Points North

Your Logo: A Relationship That Gets Better With Time

on Apr 14, 2022 in Business

Logos are simple, abstract marks that come to be synonymous with your company or organization. Over the years in helping clients design logos, we’ve learned that a new logo doesn’t always give you that instant butterflies-in-your-stomach feeling. Like taking a car out for a test drive, it might take a while to get comfortable and understand how all of the car’s new features work. 

Logos become —they accrue meaning over time.

For many organizations, a great temptation in designing a new logo is making it too literal. For example, the coffee shop logo that includes a smiling barista handing you a cup of coffee with a coffee bean on the cup. Not only is this logo too complex and detailed, making it hard for the eye to know where to focus; the logo is simply trying too hard. 

A logo doesn’t need to tell the whole story of a company with its design. Rather, a good logo will remind people of the story and the experience they’ve had with the business. The story of the company is created through customer service and client relations, the experience of using your website or walking into your storefront. 

A logo is a visual reminder of all of those combined experiences. Great logos will carry emotions and memories of an organization, so they don’t need to be literal. 

The best logos have the ability to endure the test of time and innovation. Consider the Mastercard logo first created in the 1960s before online shopping was even on the horizon. Yet, the iconic red and gold overlapping circles have remained nearly unchanged in the last six decades [1]. 

When it was first introduced, the logo included the name of the company overlaid on the circles in white text. Today, there is no need. The logo can appear on the checkout screen of an online store, a café door, or on company letterhead and everyone knows what it means. The simple shape and color of the logo can adapt to any place, size, or mode of communication. 

What makes a successful logo?

With the example of the Mastercard logo, we can summarize three key attributes of a successful logo

  • Logos must convey the appropriate feeling or character. The image of overlapping circles of the Mastercard logo presents an idea of connection, which is what credit cards do. They connect you and your money to your purchased product or experience. While the Mastercard logo conveys connectivity, a bank may want a logo to represent trust and reliability. And a technology company may want to deliver the feeling of innovation. 
  • Logos must be simple. Often in design, less is more; with logos, this is always true. The logo must have uncomplicated shapes and colors so that it can be adaptable to any size or media. Logos that have images that are too intricate or contain too many colors are hard to adapt for smaller spaces such as browser icons or large spaces such as billboards. Simplicity also ensures that a logo will be versatile enough to look amazing next to photos, as well as on apparel, folders, welcome kits, business cards, and so on. 
  • Logos must be distinctive. With so many logos and images out there competing for our attention, we need to create a memorable image, even as we stick to the rule that simple is best. 

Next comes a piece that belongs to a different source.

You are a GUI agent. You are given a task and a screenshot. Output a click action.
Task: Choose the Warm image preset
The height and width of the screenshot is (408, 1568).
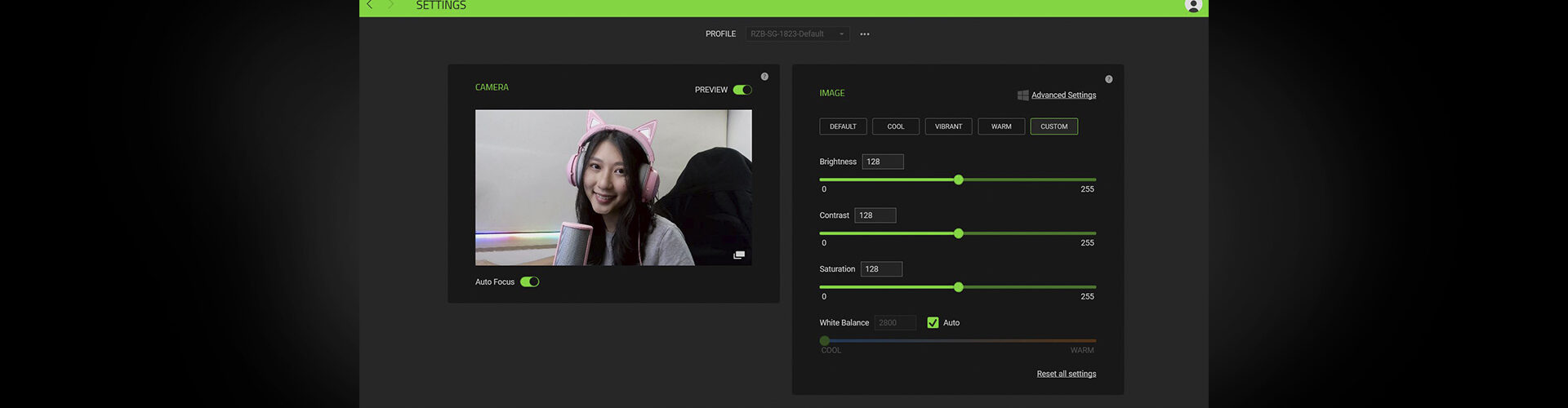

Building a long term relationship

It is the tension between these three attributes — simplicity, distinction, and suitability — that make logo design so rewarding. The simple abstract marks your designer first presents to you might seem too abstract at first, but with every iteration of the logo, it will accrue meaning. Thus, you must guard how you use your logo. For this reason, we work with clients to create a design guide, a rule book for how a company’s logos, colors, and fonts should be used to maintain the intended feeling and character. 

Starbucks recently realized this accrual of meaning with their logo on their paper cup — in an unexpected way. It’s easy to recall the bold green-and-white lines forming a circle with the two-tailed mermaid. While the ubiquitous image of patrons walking down the sidewalk with the paper cup cup in their hands may seem like a win for the logo, the company recently announced they will be phasing out the iconic cups [2]. Their goals of sustainability were clashing with the image of their disposable cups being tossed into trash cans. Their logo never intended to become an icon of disposable culture, so to retrieve their logo from the trash they are cutting out a tool that gave their logo such visibility. 

Like long-term relationships, your relationship with your logo grows in depth and meaning — and needs upkeep from time to time. Never take your logo for granted, it’s always working as an ambassador for your business.